Douglas S. Lee MD, PhD; Shihao Ma BASc; Anna Chu MHSc; Chloe X. Wang BSc; Xuesong Wang MSc; Peter C. Austin PhD; Finlay A. McAlister MD, MSc; Sunil V. Kalmady PhD; Moira K. Kapral MD, MSc; Padma Kaul PhD; Dennis T. Ko MD, MSc; Paula A. Rochon MD, MPH; Michael J. Schull MD, MSc; Barry B. Rubin MD, PhD; Bo Wang PhD


J Am Geriatr Soc. 2021;69(12):3377-3388. 

In This Article

Abstract and Introduction


Background: While individuals living in long-term care (LTC) homes have experienced adverse outcomes of SARS-CoV-2 infection, few studies have examined a broad range of predictors of 30-day mortality in this population.

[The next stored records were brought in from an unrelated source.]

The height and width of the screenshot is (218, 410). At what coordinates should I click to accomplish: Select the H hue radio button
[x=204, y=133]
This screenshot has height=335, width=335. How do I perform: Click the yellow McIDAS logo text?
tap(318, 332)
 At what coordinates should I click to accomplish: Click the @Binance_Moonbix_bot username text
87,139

Methods: We studied residents living in LTC homes in Ontario, Canada, who underwent PCR testing for SARS-CoV-2 infection from January 1 to August 31, 2020, and examined predictors of all-cause death within 30 days after a positive test for SARS-CoV-2. We examined a broad range of risk factor categories including demographics, comorbidities, functional status, laboratory tests, and characteristics of the LTC facility and surrounding community were examined. In total, 304 potential predictors were evaluated for their association with mortality using machine learning (Random Forest).

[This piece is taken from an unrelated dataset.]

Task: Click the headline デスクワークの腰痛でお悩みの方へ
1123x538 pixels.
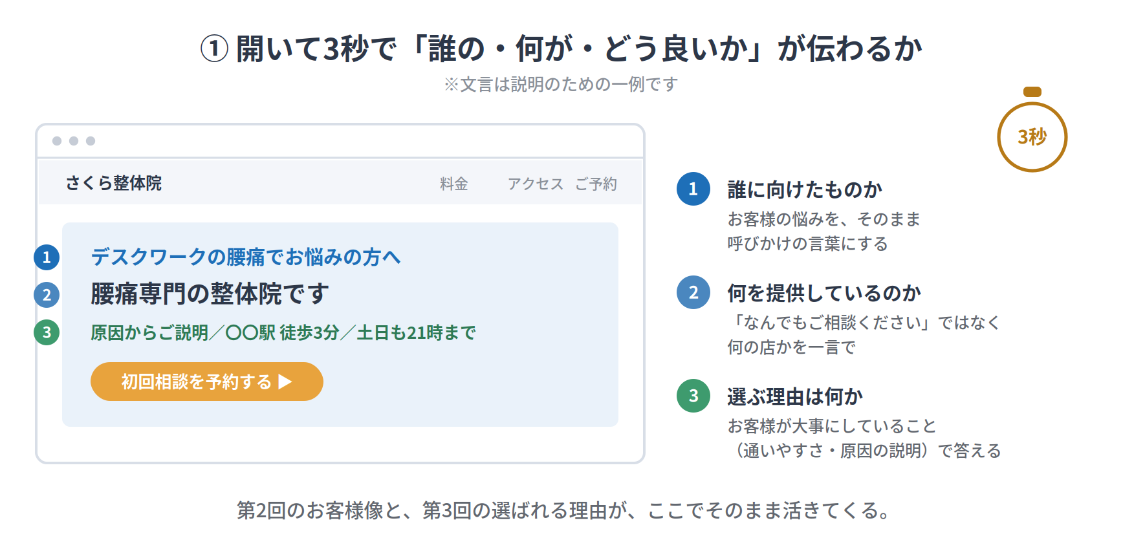Action: [246, 257]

Results: A total of 64,733 residents of LTC, median age 86 (78, 91) years (31.8% men), underwent SARS-CoV-2 testing, of whom 5029 (7.8%) tested positive. Thirty-day mortality rates were 28.7% (1442 deaths) after a positive test. Of 59,702 residents who tested negative, 2652 (4.4%) died within 30 days of testing. Predictors of mortality after SARS-CoV-2 infection included age, functional status (e.g., activity of daily living score and pressure ulcer risk), male sex, undernutrition, dehydration risk, prior hospital contacts for respiratory illness, and duration of comorbidities (e.g., heart failure, COPD). Lower GFR, hemoglobin concentration, lymphocyte count, and serum albumin were associated with higher mortality. After combining all covariates to generate a risk index, mortality rate in the highest risk quartile was 48.3% compared with 7% in the first quartile (odds ratio 12.42, 95%CI: 6.67, 22.80, p < 0.001). Deaths continued to increase rapidly for 15 days after the positive test.

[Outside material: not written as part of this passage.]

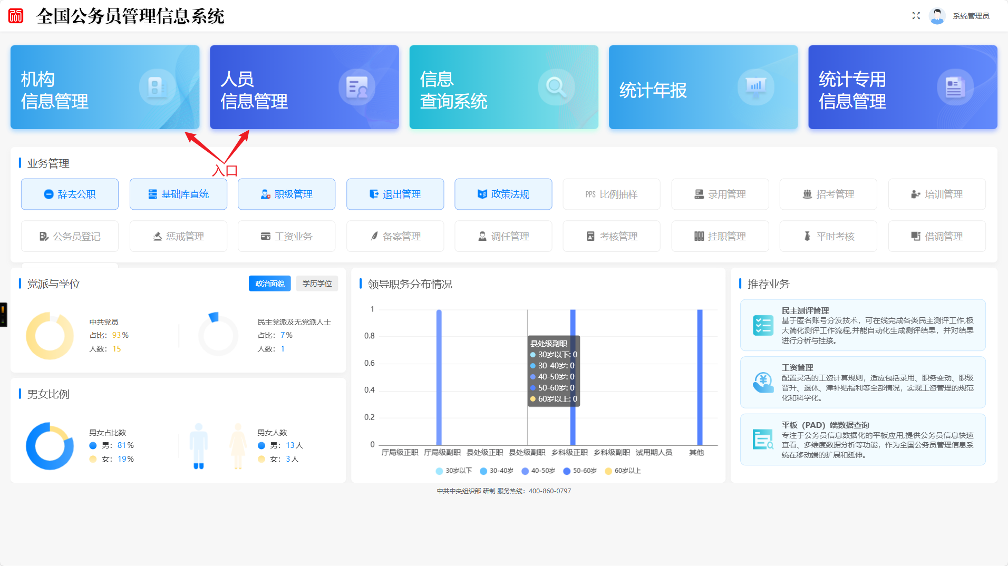Switch to the 学历学位 tab
This screenshot has width=1008, height=566.
317,284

Conclusions: LTC residents, particularly those with reduced functional status, comorbidities, and abnormalities on routine laboratory tests, are at high risk for mortality after SARS-CoV-2 infection. Recognizing high-risk residents in LTC may enhance institution of appropriate preventative measures.


Death from SARS-CoV-2 infection has disproportionately affected residents of long-term care (LTC) homes.[1] LTC homes are designed for adults requiring access to nursing care 24 h of the day, frequent assistance with activities of daily living, and monitoring for safety or well-being.[2] Residents in long-term care were found to have 13 times greater mortality than community-dwelling adults older than 69 years of age in Ontario, Canada and similarly high rates of death have been reported among LTC residents in other countries world-wide.[1,3,4]

Although many reports have examined prognostic factors in the overall population, few studies have specifically examined predictors of mortality in residents of LTC with SARS-CoV-2 infection exclusively. Since residents of LTC homes are at a substantially elevated risk for SARS-CoV-2 infection, predictors of risk for the general population may not be applicable to this special group. LTC homes in Ontario are similar to long-stay nursing homes in the United States, as the latter are similar to the Canadian provision of complex continuing care. LTC homes house a potentially vulnerable population since over half of residents (55%) are aged 85 years and over.[5] LTC homes are not skilled nursing facilities, as the latter is similar to complex continuing care.

To better understand the contributions to mortality among SARS-CoV-2 infected residents in LTC homes, we undertook a detailed analysis including demographic, comorbid conditions, functional measures, laboratory test results, and LTC facility and community characteristics. Our objective was to determine predictors associated with 30-day mortality after a positive SARS-CoV-2 test in residents in LTC using machine-learning techniques because of the ability to examine numerous potential variables from multiple types of data sources of varying complexity and interrelatedness.[6]